Ex-ZBC staffer, MP appeal dismissed

Oscar Pambuka

FORMER Zanu PF legislator Psychology Maziwisa and popular television presenter Oscar Pambuka had their appeal against conviction and sentence for defrauding  the Zimbabwe Power Company (ZPC) of US$12 000  dismissed by the High Court last week. 

Maziwisa and Pambuka were sentenced to six years imprisonment by Harare magistrate Lazini Ncube in 2018 after they were fraudulently awarded a ZPC public relations contract through then Energy minister Samuel Undenge without going to tender.

Ncube released the two on $800 bail each pending High Court appeal on their conviction and sentence.

In doing this, the magistrate considered the delay that may be involved in the appeal, which may induce the accused to abscond.

Ncube, however, ruled that there were chances of success on appeal before granting them bail.

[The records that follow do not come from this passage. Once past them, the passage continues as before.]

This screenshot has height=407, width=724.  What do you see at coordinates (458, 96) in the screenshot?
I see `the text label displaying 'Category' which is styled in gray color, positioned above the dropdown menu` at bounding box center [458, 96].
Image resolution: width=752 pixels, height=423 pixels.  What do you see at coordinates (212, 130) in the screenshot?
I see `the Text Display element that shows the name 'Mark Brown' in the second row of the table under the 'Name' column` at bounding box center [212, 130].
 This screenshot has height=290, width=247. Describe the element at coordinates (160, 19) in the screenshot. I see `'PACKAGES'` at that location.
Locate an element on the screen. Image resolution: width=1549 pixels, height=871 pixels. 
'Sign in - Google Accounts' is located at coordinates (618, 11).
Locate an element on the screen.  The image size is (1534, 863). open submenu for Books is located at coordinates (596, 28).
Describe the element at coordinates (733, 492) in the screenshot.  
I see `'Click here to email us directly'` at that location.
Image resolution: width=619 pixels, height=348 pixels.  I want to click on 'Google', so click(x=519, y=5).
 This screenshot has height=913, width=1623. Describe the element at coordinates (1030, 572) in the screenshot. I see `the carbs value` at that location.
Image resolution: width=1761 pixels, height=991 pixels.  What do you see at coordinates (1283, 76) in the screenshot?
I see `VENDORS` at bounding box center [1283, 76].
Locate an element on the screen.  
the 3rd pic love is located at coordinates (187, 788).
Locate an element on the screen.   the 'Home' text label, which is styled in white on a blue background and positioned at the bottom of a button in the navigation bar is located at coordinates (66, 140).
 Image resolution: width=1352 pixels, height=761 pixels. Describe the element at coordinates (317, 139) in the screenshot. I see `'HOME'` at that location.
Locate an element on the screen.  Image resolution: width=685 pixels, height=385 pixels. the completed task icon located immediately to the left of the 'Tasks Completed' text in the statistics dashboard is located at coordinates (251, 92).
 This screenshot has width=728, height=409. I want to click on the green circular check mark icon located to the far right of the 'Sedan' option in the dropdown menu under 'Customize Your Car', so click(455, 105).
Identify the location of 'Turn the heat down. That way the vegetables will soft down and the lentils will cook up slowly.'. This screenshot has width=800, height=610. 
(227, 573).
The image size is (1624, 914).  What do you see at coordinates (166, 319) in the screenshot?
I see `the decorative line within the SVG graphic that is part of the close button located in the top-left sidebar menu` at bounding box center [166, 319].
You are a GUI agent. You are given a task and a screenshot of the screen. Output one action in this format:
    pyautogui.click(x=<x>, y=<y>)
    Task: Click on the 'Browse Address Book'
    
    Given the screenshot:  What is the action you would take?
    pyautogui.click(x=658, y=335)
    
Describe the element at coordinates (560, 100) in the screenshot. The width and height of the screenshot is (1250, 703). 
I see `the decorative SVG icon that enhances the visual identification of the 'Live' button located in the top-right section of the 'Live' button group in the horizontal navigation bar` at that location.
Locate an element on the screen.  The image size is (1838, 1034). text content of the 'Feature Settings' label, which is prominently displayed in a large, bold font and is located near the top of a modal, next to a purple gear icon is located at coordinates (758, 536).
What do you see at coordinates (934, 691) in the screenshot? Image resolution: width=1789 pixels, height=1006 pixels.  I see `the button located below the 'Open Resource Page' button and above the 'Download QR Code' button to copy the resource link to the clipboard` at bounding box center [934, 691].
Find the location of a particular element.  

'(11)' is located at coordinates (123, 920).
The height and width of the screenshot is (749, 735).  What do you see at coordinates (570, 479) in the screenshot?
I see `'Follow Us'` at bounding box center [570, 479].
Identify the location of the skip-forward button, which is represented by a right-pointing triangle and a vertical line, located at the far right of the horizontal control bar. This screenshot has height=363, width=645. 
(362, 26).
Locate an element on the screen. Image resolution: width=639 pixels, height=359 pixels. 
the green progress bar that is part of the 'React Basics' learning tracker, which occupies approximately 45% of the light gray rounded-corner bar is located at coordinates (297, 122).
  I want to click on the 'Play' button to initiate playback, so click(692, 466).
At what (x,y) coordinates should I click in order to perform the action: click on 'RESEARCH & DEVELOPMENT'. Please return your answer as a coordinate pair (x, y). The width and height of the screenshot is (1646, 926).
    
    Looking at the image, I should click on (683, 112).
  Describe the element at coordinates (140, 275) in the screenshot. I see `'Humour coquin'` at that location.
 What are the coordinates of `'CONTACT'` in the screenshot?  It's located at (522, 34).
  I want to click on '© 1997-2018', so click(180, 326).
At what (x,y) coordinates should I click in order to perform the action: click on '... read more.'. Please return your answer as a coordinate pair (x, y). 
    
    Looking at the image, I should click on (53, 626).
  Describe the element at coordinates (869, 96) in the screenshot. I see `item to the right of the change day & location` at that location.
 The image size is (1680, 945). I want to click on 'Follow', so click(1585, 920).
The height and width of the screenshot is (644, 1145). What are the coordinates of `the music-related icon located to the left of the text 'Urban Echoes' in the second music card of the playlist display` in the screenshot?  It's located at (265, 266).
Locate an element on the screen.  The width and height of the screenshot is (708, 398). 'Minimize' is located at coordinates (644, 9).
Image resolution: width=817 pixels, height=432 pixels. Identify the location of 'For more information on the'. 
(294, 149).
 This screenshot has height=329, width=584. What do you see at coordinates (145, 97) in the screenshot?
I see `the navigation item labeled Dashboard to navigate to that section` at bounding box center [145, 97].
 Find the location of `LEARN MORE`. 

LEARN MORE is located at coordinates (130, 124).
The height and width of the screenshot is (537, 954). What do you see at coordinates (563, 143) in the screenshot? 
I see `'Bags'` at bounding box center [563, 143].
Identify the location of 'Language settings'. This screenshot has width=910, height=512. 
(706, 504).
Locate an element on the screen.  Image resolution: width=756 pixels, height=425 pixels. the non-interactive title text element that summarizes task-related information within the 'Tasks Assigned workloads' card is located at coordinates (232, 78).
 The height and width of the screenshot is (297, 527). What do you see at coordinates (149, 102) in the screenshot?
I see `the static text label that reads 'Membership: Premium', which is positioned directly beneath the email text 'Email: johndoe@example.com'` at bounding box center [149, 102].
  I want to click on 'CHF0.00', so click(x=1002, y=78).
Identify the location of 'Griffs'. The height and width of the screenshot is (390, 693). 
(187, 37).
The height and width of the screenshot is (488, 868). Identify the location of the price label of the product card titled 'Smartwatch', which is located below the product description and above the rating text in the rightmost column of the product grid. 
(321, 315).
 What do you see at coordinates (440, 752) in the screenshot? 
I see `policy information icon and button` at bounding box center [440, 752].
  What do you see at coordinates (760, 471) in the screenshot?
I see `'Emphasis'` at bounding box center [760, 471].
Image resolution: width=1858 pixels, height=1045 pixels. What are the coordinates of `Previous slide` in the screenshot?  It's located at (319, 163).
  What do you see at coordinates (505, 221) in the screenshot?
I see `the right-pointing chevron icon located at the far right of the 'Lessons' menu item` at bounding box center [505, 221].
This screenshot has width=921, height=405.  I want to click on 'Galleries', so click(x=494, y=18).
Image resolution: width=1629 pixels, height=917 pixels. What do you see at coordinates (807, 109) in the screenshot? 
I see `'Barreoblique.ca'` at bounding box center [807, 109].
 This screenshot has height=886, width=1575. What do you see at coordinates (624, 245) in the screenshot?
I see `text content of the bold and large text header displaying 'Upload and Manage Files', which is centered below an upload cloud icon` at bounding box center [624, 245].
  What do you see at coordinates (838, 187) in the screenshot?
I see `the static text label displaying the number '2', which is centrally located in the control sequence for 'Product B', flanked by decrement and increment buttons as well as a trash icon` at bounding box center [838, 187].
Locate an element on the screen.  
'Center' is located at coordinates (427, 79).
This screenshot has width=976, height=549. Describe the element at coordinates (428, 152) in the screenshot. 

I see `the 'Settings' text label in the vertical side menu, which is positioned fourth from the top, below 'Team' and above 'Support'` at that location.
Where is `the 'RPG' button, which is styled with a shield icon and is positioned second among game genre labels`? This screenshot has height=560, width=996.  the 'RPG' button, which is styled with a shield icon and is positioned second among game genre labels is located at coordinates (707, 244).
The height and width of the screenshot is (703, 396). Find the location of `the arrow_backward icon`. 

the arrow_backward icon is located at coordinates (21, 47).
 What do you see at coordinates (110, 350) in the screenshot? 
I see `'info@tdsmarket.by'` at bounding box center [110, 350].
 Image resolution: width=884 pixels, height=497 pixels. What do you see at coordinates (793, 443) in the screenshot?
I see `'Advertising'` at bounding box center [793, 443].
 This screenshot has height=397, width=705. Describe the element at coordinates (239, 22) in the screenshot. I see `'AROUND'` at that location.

At that time, Pambuka and Maziwisa were serving an effective two-and-half-year jail term each after Ncube suspended part of their sentences conditionally.

They filed an appeal arguing that they were wrongly convicted and sentenced.

Through their lawyer, Jonathan Samkange, the two told the court that their offence attracts a punishment of community service and not a custodial sentence.

They also said their prosecution was politically motivated.

During trial, the State proved that the two misrepresented to ZPC that they were directed to provide PR services for the parastatal.

At that time the company was getting bad publicity over load-shedding.

They said they were doing the project in line with government’s Zimbabwe Agenda for Sustainable Socio-Economic Transformation Programme.

However, it was proven that they would read newspaper articles and news bulletins produced by reporters on ZBC TV where Pambuka was employed on a part-time basis.

After this, they would claim payment from ZPC knowing that they did not do any work for the company.

ZPC lost U$$12 000 in the scam.

In dismissing their appeal, judges of appeal, Justices Felistas Chatukuta and Pisirayi Kwenda said: “The merits of the conviction do not arise in an appeal against sentence. In addition to that, the notice of appeal suffers from the defect that it has no prayer with respect to sentence. The appellants have, therefore, not validly appealed against the sentence and conviction.”